* _Data to examine_:
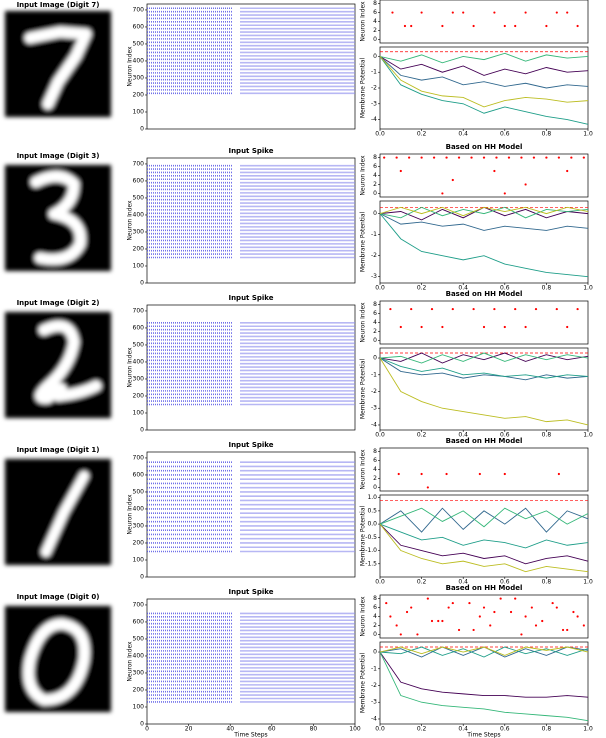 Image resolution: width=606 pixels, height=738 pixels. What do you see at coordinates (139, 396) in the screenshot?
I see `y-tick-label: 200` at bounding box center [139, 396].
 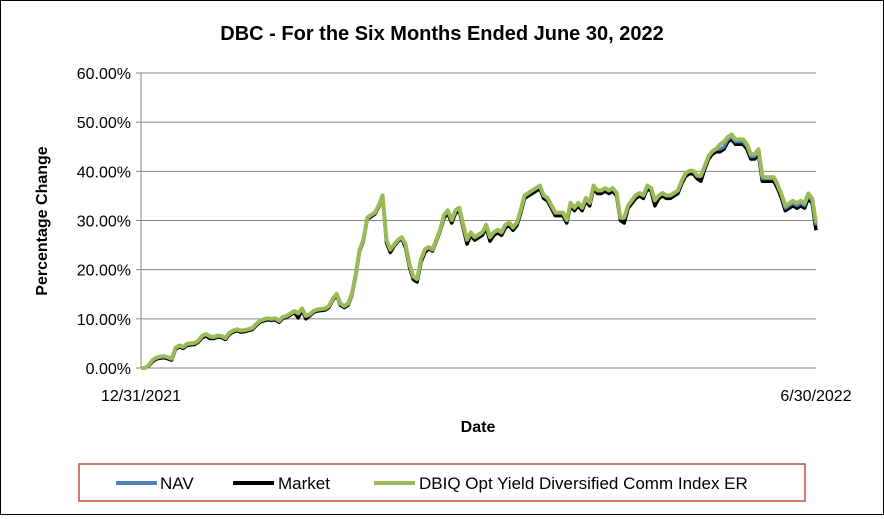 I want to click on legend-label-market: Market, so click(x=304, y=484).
---
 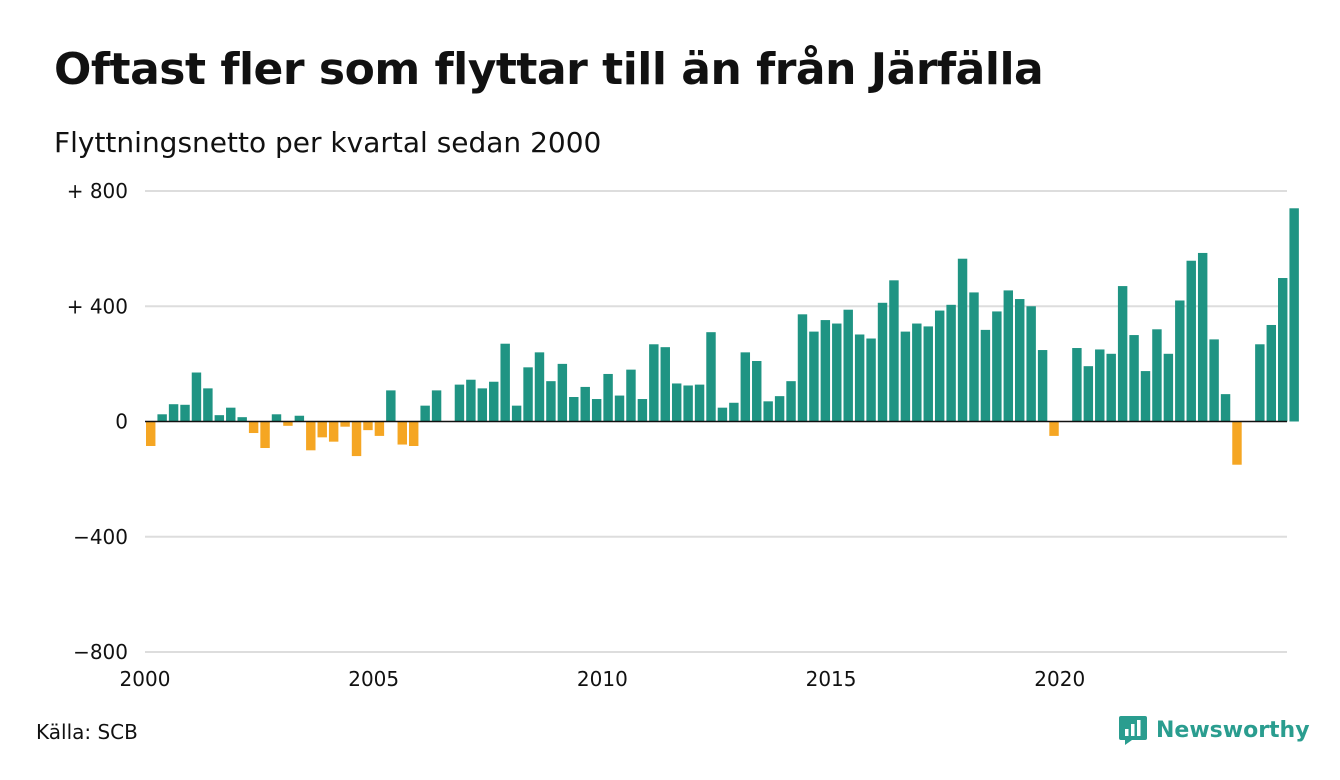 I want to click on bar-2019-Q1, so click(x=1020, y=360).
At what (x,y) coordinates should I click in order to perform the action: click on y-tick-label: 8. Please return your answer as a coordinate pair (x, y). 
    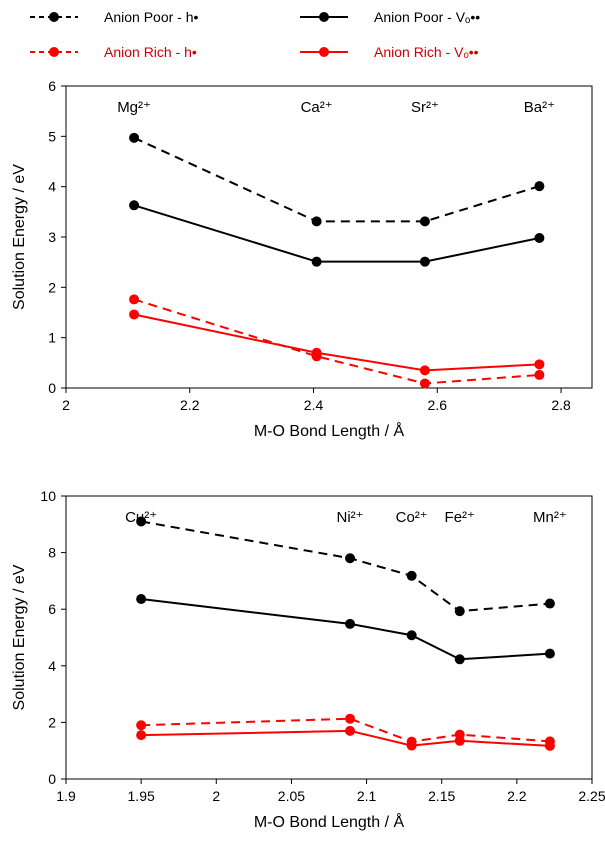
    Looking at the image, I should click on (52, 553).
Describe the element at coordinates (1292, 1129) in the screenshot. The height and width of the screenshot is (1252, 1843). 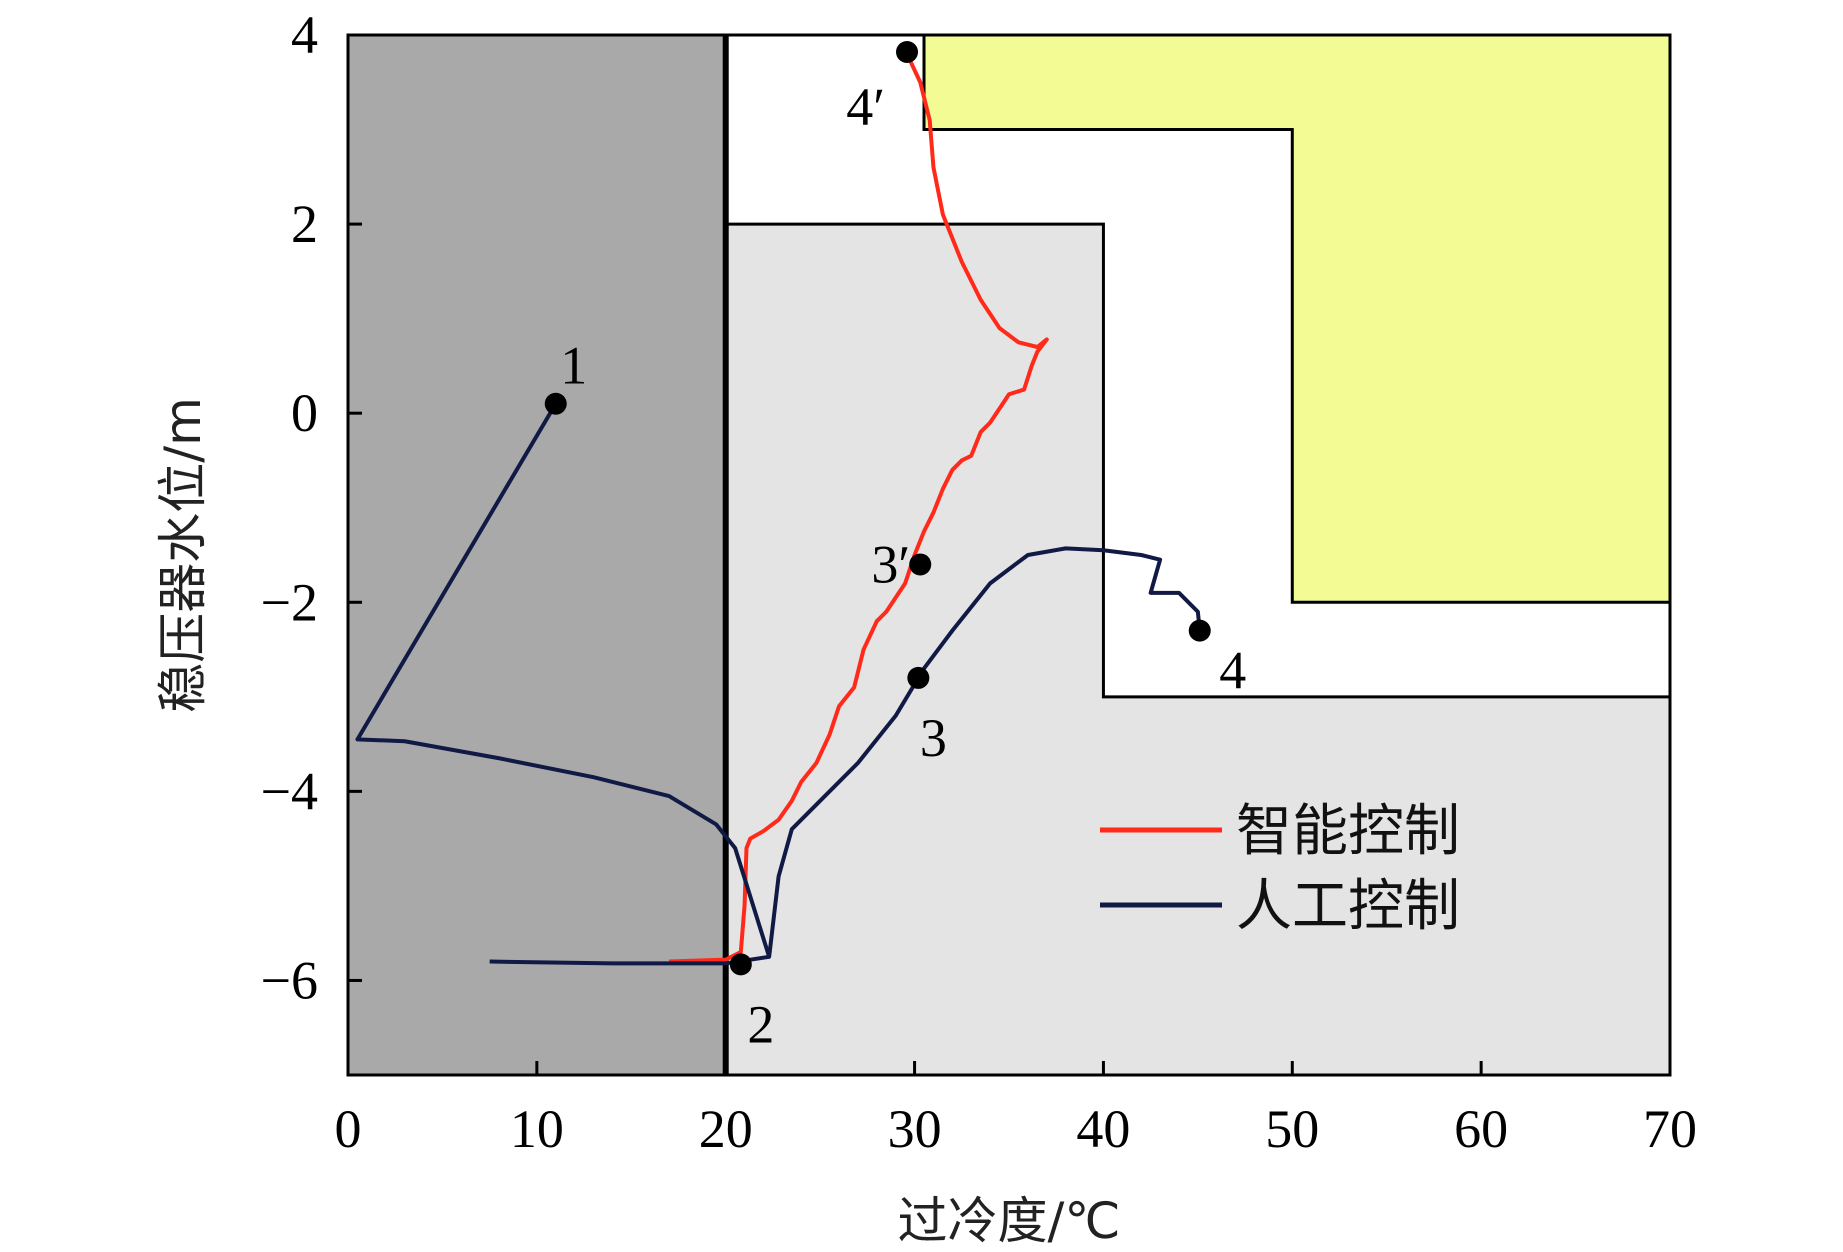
...
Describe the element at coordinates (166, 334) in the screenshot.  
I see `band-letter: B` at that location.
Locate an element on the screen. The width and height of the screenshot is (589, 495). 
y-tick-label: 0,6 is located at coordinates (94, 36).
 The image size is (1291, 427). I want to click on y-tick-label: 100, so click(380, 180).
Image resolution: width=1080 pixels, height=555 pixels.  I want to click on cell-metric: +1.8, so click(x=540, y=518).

* _Work order_: Quote the lines verbatim from the one containing "I want to click on bar-2019-Q1, so" down to the one containing "Describe the element at coordinates (1292, 1129)", both included, and omit the pictures.

* _Task output_:
  I want to click on bar-2019-Q1, so click(x=1020, y=360).
At what (x,y) coordinates should I click in order to perform the action: click on y-tick-label: 8. Please return your answer as a coordinate pair (x, y). 
    Looking at the image, I should click on (52, 553).
Describe the element at coordinates (1292, 1129) in the screenshot. The height and width of the screenshot is (1252, 1843). 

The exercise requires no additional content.